▶ **EXERCISE DESCRIPTION**
Scan the lines below for the string "Console" and report how many lines contain it, giving only the number.

▶ **Saved entries**
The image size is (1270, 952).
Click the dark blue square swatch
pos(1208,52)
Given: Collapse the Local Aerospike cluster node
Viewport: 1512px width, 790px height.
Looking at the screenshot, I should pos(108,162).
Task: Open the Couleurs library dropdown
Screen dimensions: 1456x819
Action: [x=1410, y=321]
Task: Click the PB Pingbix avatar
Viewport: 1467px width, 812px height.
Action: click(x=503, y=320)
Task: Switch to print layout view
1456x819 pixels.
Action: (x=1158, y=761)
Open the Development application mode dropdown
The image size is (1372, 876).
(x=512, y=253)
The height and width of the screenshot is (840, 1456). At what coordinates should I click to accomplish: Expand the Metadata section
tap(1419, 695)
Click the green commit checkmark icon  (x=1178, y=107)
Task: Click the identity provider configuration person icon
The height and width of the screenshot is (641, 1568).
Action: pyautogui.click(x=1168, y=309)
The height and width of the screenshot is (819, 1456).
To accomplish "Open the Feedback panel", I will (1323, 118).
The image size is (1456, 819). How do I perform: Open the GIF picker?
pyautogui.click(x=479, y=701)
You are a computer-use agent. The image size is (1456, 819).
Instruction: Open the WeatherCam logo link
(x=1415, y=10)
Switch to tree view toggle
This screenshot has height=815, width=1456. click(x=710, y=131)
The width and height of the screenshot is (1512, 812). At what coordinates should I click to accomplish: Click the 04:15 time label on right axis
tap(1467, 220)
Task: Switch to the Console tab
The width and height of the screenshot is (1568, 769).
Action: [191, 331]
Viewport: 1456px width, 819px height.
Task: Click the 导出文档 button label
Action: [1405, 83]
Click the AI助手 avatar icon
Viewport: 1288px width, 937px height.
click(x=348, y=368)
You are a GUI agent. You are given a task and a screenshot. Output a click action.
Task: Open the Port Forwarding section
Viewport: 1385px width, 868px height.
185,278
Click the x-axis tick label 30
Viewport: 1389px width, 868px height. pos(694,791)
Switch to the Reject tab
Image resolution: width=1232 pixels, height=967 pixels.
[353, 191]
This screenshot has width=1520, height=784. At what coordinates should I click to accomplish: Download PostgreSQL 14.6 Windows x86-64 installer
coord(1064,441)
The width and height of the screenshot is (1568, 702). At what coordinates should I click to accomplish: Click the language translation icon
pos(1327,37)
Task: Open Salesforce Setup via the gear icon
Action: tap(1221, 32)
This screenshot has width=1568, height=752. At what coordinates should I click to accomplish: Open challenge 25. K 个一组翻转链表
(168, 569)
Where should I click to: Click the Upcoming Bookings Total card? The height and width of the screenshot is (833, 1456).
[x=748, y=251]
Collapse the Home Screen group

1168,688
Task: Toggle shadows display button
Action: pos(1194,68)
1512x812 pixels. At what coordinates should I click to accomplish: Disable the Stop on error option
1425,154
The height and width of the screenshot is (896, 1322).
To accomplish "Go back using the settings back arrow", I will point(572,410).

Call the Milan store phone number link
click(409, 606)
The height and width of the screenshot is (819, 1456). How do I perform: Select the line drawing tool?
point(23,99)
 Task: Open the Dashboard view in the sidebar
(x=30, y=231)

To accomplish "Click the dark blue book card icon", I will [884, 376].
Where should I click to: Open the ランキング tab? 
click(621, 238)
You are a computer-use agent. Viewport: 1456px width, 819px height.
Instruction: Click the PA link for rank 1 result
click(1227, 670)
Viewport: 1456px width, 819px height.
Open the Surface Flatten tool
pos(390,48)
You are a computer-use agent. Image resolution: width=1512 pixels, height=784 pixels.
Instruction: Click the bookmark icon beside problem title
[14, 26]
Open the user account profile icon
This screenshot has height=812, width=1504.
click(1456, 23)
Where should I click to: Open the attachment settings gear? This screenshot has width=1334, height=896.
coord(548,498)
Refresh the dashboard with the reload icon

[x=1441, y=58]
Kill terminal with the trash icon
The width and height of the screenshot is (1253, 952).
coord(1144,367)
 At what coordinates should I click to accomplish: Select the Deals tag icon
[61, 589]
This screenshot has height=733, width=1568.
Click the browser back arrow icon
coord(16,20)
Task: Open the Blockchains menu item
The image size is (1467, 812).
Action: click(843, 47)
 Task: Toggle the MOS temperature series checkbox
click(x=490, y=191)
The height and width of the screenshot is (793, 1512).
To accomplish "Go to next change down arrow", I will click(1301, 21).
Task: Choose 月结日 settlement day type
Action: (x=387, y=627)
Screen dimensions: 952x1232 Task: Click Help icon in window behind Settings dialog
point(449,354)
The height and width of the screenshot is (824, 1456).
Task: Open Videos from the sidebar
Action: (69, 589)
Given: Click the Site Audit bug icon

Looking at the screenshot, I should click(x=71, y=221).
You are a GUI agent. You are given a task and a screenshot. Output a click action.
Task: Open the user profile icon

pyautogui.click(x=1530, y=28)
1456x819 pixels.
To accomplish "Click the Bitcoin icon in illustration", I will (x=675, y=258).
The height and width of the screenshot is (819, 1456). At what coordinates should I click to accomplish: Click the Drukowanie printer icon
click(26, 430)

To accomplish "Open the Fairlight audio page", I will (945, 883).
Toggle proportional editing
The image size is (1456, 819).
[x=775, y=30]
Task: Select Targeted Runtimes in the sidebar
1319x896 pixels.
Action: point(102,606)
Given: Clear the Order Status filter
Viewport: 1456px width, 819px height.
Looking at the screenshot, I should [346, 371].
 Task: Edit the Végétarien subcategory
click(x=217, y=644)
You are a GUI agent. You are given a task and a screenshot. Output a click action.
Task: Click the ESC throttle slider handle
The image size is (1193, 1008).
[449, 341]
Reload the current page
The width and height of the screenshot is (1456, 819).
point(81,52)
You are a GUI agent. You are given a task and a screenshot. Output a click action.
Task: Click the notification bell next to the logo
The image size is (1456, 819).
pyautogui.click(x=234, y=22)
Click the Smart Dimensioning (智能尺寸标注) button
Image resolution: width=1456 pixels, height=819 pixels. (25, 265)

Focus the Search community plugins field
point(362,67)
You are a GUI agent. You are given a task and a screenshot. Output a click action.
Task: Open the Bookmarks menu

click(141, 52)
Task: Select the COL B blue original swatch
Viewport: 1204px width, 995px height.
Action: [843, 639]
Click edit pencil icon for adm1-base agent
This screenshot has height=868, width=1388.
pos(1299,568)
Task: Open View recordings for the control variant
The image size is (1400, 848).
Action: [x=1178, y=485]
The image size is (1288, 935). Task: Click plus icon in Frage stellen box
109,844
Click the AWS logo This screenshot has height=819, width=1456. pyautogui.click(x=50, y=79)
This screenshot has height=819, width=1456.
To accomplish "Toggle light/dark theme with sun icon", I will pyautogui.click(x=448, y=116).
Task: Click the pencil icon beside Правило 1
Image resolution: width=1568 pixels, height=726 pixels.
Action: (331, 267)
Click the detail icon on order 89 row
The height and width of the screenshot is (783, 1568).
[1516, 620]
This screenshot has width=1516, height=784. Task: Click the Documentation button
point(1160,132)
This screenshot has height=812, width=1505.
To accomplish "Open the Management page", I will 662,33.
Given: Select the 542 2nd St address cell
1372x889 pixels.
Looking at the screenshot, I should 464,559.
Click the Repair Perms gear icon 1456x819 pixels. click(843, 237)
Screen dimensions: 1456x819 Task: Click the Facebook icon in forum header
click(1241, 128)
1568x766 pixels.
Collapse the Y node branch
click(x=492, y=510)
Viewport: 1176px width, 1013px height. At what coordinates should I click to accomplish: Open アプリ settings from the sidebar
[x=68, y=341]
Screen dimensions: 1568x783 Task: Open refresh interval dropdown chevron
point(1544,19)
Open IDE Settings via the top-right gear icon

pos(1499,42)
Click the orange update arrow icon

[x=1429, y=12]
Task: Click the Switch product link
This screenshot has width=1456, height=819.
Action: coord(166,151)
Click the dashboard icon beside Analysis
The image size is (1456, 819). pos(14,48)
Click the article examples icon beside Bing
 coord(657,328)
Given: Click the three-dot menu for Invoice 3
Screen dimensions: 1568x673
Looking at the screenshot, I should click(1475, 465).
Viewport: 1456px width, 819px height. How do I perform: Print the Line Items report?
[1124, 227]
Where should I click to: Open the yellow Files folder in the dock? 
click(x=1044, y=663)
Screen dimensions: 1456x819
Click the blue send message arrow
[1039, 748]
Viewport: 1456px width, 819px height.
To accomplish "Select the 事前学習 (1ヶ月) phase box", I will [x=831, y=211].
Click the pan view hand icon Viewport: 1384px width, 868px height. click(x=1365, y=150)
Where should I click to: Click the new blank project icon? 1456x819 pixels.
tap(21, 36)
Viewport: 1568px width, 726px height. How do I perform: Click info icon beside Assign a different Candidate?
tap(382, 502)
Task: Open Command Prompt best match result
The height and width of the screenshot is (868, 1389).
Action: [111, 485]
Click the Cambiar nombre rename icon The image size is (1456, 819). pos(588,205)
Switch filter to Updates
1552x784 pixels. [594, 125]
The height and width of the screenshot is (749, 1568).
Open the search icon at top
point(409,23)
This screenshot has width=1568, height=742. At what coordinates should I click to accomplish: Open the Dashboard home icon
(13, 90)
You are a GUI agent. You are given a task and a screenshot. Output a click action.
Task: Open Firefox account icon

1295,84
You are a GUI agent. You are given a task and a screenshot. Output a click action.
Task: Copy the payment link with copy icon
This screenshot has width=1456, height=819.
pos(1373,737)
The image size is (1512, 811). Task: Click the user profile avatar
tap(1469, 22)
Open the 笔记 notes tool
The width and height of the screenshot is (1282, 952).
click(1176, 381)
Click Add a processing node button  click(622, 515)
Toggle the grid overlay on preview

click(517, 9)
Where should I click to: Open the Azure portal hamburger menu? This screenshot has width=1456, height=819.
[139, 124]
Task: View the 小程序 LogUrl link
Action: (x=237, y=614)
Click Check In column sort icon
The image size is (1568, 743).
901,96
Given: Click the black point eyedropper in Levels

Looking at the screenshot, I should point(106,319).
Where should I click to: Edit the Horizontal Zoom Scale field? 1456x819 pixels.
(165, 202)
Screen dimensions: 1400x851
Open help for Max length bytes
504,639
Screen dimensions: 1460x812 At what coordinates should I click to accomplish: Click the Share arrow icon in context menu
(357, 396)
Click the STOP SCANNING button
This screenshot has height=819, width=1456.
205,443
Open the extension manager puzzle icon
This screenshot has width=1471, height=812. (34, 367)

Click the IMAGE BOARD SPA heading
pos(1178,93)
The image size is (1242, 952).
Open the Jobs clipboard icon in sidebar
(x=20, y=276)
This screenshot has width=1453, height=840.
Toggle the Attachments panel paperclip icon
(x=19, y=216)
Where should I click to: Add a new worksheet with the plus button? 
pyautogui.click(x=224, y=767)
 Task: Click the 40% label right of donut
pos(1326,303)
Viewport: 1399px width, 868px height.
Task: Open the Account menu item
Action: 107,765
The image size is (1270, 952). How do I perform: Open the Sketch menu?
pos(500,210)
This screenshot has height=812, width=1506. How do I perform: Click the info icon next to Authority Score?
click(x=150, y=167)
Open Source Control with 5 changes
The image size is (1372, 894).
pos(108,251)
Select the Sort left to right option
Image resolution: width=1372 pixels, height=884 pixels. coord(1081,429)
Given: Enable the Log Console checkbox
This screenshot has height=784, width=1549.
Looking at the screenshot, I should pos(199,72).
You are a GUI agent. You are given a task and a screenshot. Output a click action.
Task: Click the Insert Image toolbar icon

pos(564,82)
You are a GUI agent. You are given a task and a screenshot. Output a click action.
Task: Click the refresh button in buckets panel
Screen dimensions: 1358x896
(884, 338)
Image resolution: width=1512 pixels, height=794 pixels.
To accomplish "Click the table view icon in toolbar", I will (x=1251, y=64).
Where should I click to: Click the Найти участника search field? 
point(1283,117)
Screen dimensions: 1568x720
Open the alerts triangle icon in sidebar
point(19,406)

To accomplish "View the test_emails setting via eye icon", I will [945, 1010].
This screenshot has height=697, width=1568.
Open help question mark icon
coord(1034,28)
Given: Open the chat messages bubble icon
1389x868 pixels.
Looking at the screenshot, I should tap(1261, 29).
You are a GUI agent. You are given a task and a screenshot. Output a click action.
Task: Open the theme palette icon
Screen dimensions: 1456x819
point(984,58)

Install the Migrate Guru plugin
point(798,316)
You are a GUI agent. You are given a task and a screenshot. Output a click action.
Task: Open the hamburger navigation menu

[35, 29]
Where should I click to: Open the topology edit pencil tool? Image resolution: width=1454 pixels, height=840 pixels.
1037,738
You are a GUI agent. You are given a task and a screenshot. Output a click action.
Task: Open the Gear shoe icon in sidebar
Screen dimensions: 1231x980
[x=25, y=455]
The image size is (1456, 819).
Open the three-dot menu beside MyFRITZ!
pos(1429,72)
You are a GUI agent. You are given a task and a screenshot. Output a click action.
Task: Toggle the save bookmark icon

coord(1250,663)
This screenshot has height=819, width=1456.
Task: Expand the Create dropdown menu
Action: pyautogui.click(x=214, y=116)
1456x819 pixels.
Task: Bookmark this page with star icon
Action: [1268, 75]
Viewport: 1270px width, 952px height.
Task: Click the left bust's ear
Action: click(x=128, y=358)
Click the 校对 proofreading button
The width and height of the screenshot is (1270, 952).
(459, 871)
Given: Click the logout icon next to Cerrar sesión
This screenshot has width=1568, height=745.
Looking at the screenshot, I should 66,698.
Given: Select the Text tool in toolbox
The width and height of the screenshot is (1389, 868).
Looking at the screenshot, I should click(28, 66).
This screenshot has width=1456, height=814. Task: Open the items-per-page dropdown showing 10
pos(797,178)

▶ **RESPONSE BELOW**
2